The Fantastic Mr. Fox
Written by Robert Patrick
George Fox aka Client-9 aka Eliot Spitzer has more pseudonyms than a cold war spy. These politicians, day traders and wall street moguls are so colorful they make a rainbow look monochrome. I think of comic-book characters like Two-Face and Kingpin, snickering and gallivanting around these crosshatched and seedy looking cities, wearing pinstriped suits that look like barcodes made out of fabric. We all are used to the idea of crooked politics, wily CEOs and big business ruffians. Director Alex Gibney knows about these hooligans, and loves to use his camera to highlight them. He knows that these money-makers are dirty palmed bullies that hit each other with the sound of a reverberating snare drum. Gibney is fascinated with big business blunders and unethical dealings in modern America. The director has given us “Enron: The Smartest Guys in the Room” and, this year alone, “Casino Jack” and “Client 9: The Rise and Fall of Eliot Spitzer”. You can tell Gibney has fun with his material; contemporary rock music crawls over the proceedings, while he often frames his subjects with rattling sound effects and kinetic editing. Gibney is a hybrid of Mathew Brady and Melvin Purvis; a sort of neo-detective and grim photographer. His work isn’t always impermeable to question, but he gets away with a lot of colorfulness without coming off as a bombastic rabble-rouser (Michael Moore, if you will).

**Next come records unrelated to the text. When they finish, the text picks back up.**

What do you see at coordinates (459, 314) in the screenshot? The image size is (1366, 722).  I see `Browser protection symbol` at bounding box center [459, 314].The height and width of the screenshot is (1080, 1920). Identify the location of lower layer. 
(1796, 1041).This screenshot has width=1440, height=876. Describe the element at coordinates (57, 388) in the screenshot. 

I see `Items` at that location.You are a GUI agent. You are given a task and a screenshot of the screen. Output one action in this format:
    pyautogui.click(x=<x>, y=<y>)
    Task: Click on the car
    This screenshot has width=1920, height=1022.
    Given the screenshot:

“Client 9” (not to be confused with “Session 9”, “Nine”, or “9”) is the informal moniker used by an escort service to hide Eliot Spitzer’s identity when he was the governor of New York. The “Sheriff of Wall Street”, as he was called by magnates everywhere, pierced the hull of his own political ship by seeing high price prostitutes across state lines. Gibney’s entertaining little doc plays like a History Channel special with more bells and whistles attached to its heels. The film plays fast and loose with its material while remaining relatively grounded enough to hold documentary purists at bay. Still, amongst the politicians and big businessmen interviewed, there is an actress hired at one point, to read the real life exposition of a call girl who had refused to be on screen, that seemed a little awkward and forced; the assimilation of the actress wasn’t even noted, when she first arrived in the film, which, to me, seemed conspicuously disingenuous. No matter. “Client 9” isn’t always specious, thankfully, and often has testimonies from real players in the Spitzer case that are more animated than a panel of illustrators at Comic-Con (Republican Roger Stone actually has a tattoo of Richard Nixon across his back. Class incarnate, is what I say). Many of Spitzer’s enemies are blatantly outlandish in their unbridled hate for the former Governor. Whenever they are on camera they are quote generators. One foe on Wall Street goes as far as to say that he hopes Spitzer’s “personal hell” is especially hot. Gibney eats this up, of course, and keeps the muck raking from Spitzer’s enemies prominent in the documentary’s narrative.
Gibney is not impartial to the thought of backing up Spitzer. “Client 9” is essentially an exercise in forgiveness and emotional bloodletting. Spitzer gets a lot of face time. So much so that he often flashes a regretful smile and profusely apologizes. Some may call this journalistic piffle, and it very may well be, but Gibney hurdles over this detrimental stance by entertaining the audience with amusing factoids about the Emperors Club escort service.
“Client 9” isn’t the most professionally built documentary – it’s pretty flippant for all of the drama – but it’s guiltily fun for how serious the subject matter is. With that being said, Gibney does his homework, so don’t think it’s a sloppy dossier with missing files – the movie is perfectly worth seeing; and much better than “Casino Jack”, a doc that Gibney released earlier in the year.